*OBJECTIFS*:
a – Dans l'article sur les plans sociaux, combien de plans de sauvegarde de l'emploi la Dares a-t-elle recensés en janvier et février ?
b – Recopiez à l'identique le passage de l'article sur les plans sociaux qui s'ouvre sur les mots contenant « Depuis plusieurs mois, l'exécutif » et se clôt sur « forte dans l'automobile. ».

Depuis plusieurs mois, l'exécutif monte au créneau pour déminer les dossiers industriels. Mais certaines entreprises pourraient avoir reporté leurs plans sociaux après la présidentielle. L'inquiétude est forte dans l'automobile.
Le deuxième tour de la présidentielle sera-t-il suivi d'un troisième tour douloureux socialement ? Dans un contexte de croissance atone, certains salariés le redoutent, à l'instar de Jean-Pierre Mercier, délégué de la CGT chez PSA, pour qui « la direction de Peugeot attend les élections présidentielle et législatives pour annoncer officiellement la fermeture de l'usine » d'Aulnay-sous-Bois.
Jusqu'ici, l'exécutif s'active pour éteindre les incendies. Le chef de l'Etat a reçu samedi le président du directoire de PSA, Philippe Varin, après avoir dit vouloir « tout faire » pour sauver le site d'Aulnay. Sernam, Photowatt, Lejaby ou encore la Fonderie du Poitou : l'exécutif démine les dossiers à hauts risques en pleine présidentielle. Selon la Dares, 135 plans de sauvegarde de l'emploi (PSE) ont été notifiés en janvier et février. Un niveau bas et inférieur de 18 % à celui de 2011.
« Coups de fil du ministère »

*DONNÉES FOURNIES*:

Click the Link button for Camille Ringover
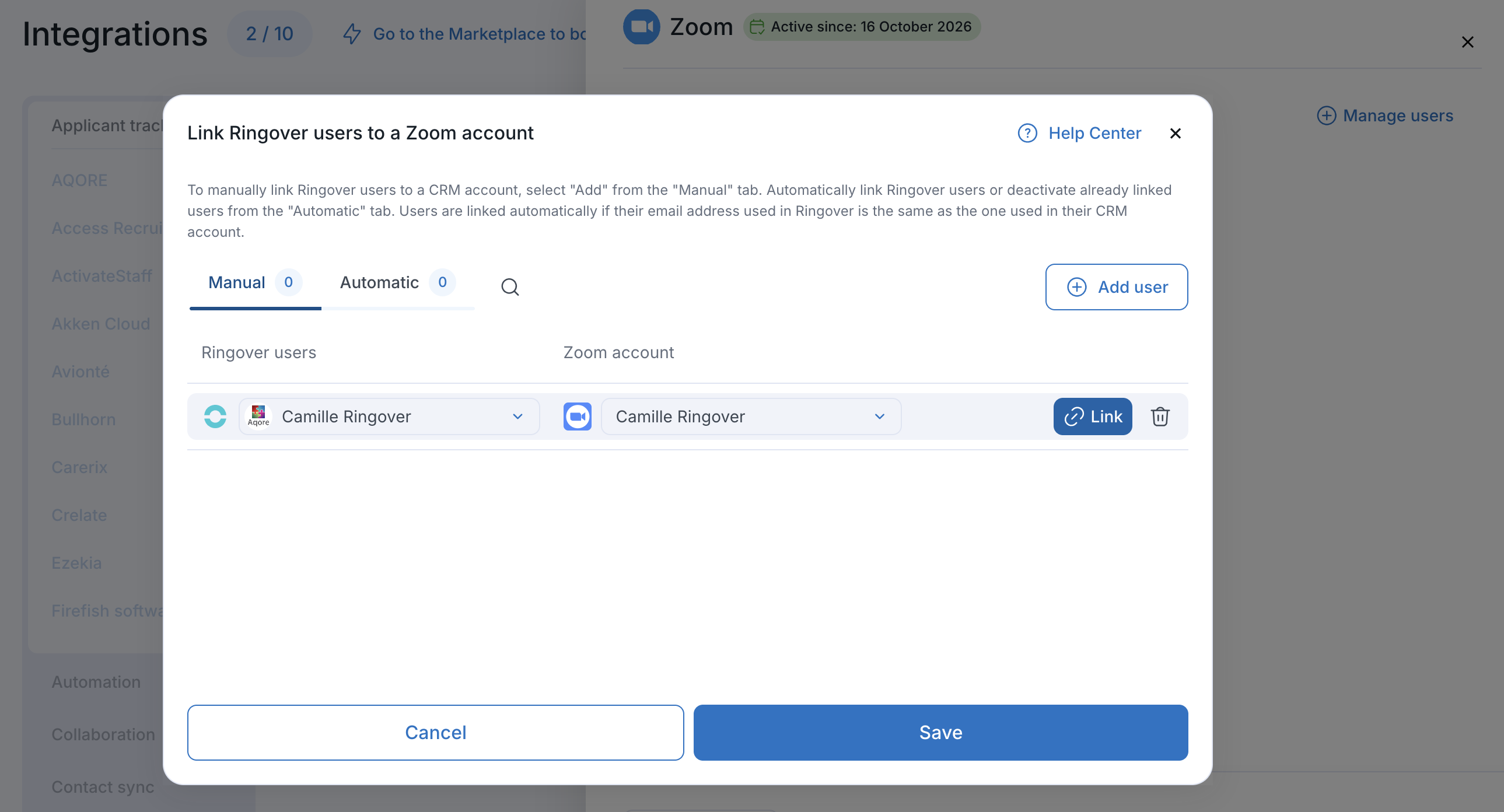 click(x=1092, y=416)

*RÉPONSES ATTENDUES*:
a – 135 plans de sauvegarde de l'emploi.

b –
Depuis plusieurs mois, l'exécutif monte au créneau pour déminer les dossiers industriels. Mais certaines entreprises pourraient avoir reporté leurs plans sociaux après la présidentielle. L'inquiétude est forte dans l'automobile.